Evolution of primordial black holes in Jordan-Brans-Dicke cosmology

TL;DR

This paper investigates how primordial black holes evolve within a generalized Jordan-Brans-Dicke cosmological framework, revealing modified evaporation rates, effective radiation accretion, and a mass-dependent survival threshold.

Contribution

It introduces a dynamic scalar field and coupling in Jordan-Brans-Dicke cosmology, analyzing their effects on primordial black hole evolution and survival.

Findings

Black hole evaporation rates are altered compared to standard cosmology.

Radiation accretion can be effective during the radiation era.

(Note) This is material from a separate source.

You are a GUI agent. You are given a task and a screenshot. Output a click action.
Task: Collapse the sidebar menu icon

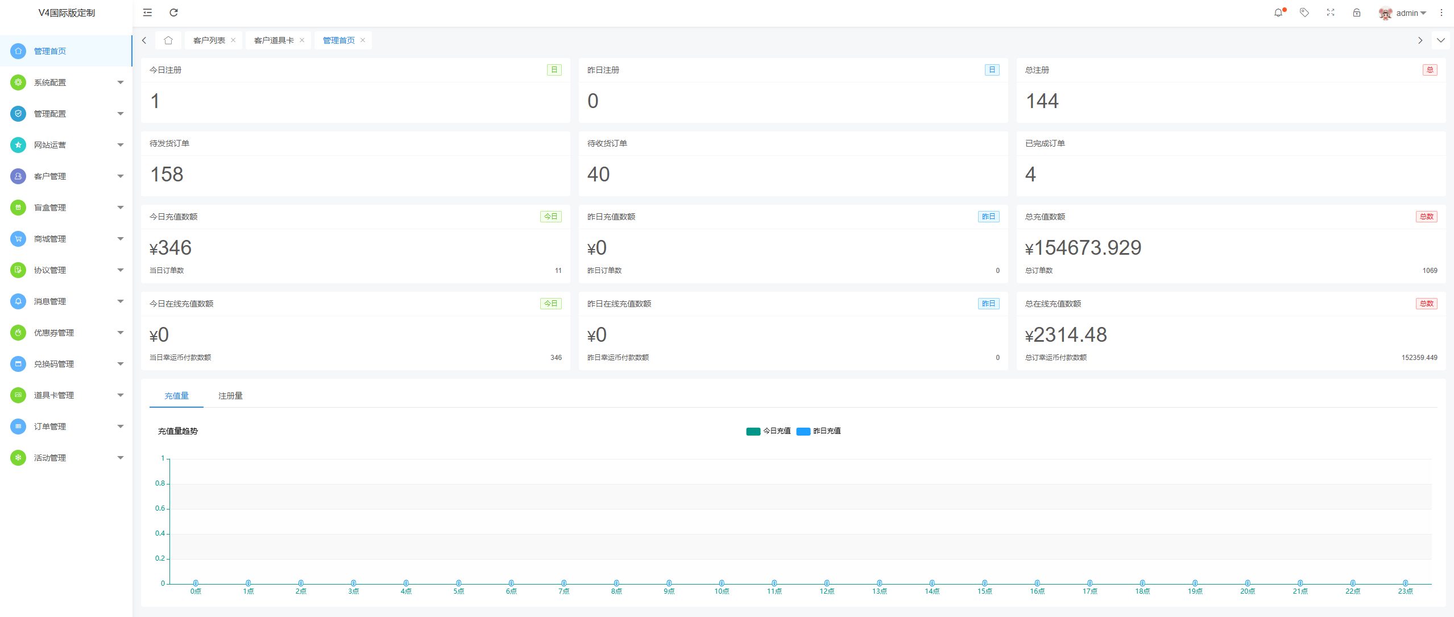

A critical initial mass determines black hole survival beyond the present era.

Abstract

We consider the evolution of primordial black holes in a generalyzed Jordan-Brans-Dicke cosmological model where both the Brans-Dicke scalar field and its coupling to gravity are dynamical functions determined from the evolution equations. The evaporation rate for the black holes changes compared to that in standard cosmology. We show that accretion of radiation can proceed effectively in the radiation dominated era. The black hole lifetime shortens for low initial mass, but increases for high initial mass, and is thus considerably modified compared to the case of standard cosmology. We derive a cut-off value for the initial black hole mass, below which primordial black holes evaporate out in the radiation dominated era, and above which they survive beyond the present era.